What you are asked to do
Among the lines below, restate word for word only those from the line with "caluanie muelear oxidize usa (55, 2229)" through the line with "caluanie muelear oxidize manufacturer in", with both end lines kept.

Stored data entries

----------------------------------------

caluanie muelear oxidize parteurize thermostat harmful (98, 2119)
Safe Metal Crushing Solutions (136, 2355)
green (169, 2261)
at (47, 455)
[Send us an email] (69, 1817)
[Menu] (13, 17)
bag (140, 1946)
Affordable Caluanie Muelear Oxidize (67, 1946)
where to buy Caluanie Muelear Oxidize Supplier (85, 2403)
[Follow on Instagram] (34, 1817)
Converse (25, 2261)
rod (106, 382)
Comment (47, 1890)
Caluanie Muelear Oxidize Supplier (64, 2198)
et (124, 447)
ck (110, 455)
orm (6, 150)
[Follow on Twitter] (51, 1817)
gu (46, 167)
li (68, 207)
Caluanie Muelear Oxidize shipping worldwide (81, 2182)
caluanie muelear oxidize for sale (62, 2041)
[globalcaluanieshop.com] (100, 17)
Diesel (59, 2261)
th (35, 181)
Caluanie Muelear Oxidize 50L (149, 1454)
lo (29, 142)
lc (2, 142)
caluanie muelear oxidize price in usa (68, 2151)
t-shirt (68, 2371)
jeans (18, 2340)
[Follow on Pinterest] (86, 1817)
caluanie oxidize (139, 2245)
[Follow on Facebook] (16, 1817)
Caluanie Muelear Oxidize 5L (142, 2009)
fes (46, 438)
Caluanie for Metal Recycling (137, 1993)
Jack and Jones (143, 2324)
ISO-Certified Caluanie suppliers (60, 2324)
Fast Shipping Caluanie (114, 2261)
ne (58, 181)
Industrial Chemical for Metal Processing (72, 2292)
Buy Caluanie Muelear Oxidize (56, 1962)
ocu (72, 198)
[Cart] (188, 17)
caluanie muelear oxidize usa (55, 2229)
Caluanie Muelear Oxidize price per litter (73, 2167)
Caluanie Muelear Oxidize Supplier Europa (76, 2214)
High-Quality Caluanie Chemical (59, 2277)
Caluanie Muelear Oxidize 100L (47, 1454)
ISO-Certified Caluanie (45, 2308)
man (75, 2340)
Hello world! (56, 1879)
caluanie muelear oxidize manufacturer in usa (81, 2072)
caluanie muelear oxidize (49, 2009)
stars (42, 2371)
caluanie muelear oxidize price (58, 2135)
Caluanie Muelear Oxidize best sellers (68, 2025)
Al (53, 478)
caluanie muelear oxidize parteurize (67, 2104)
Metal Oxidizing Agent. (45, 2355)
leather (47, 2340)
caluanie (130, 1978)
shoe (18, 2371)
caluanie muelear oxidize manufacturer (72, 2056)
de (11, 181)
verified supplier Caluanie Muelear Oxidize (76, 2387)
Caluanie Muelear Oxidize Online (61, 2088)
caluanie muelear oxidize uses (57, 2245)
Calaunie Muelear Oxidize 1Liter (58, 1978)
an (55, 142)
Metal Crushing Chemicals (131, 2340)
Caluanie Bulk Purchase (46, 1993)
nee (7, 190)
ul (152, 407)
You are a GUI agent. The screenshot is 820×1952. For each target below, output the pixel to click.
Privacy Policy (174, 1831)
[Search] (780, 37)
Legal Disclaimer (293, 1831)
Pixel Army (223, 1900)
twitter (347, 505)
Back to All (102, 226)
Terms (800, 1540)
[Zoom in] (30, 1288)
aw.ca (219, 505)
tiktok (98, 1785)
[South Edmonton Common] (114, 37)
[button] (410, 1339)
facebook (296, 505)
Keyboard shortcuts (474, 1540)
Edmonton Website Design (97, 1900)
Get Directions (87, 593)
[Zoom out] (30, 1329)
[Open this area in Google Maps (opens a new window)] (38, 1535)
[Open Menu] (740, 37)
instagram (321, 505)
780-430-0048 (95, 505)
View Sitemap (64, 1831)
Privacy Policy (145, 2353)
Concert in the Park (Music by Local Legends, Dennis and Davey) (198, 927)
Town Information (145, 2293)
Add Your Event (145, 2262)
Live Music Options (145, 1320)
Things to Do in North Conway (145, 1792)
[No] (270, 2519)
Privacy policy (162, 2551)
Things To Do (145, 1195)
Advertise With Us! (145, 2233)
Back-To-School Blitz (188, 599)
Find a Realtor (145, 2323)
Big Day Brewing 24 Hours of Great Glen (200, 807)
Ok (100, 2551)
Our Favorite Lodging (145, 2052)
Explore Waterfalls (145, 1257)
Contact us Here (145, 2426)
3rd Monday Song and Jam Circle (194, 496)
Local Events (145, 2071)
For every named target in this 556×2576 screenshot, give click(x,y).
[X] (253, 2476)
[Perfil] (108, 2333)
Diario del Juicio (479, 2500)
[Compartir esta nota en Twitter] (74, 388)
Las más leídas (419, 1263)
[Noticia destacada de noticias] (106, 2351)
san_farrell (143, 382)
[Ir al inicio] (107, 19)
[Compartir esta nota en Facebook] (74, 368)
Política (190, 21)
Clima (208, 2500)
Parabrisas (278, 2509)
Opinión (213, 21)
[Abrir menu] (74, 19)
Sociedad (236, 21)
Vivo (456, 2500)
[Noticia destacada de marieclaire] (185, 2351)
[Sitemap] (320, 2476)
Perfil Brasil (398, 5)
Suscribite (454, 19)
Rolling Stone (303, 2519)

----------------------------------------

Written solution
caluanie muelear oxidize usa (55, 2229)
Caluanie Muelear Oxidize price per litter (73, 2167)
Caluanie Muelear Oxidize Supplier Europa (76, 2214)
High-Quality Caluanie Chemical (59, 2277)
Caluanie Muelear Oxidize 100L (47, 1454)
ISO-Certified Caluanie (45, 2308)
man (75, 2340)
Hello world! (56, 1879)
caluanie muelear oxidize manufacturer in usa (81, 2072)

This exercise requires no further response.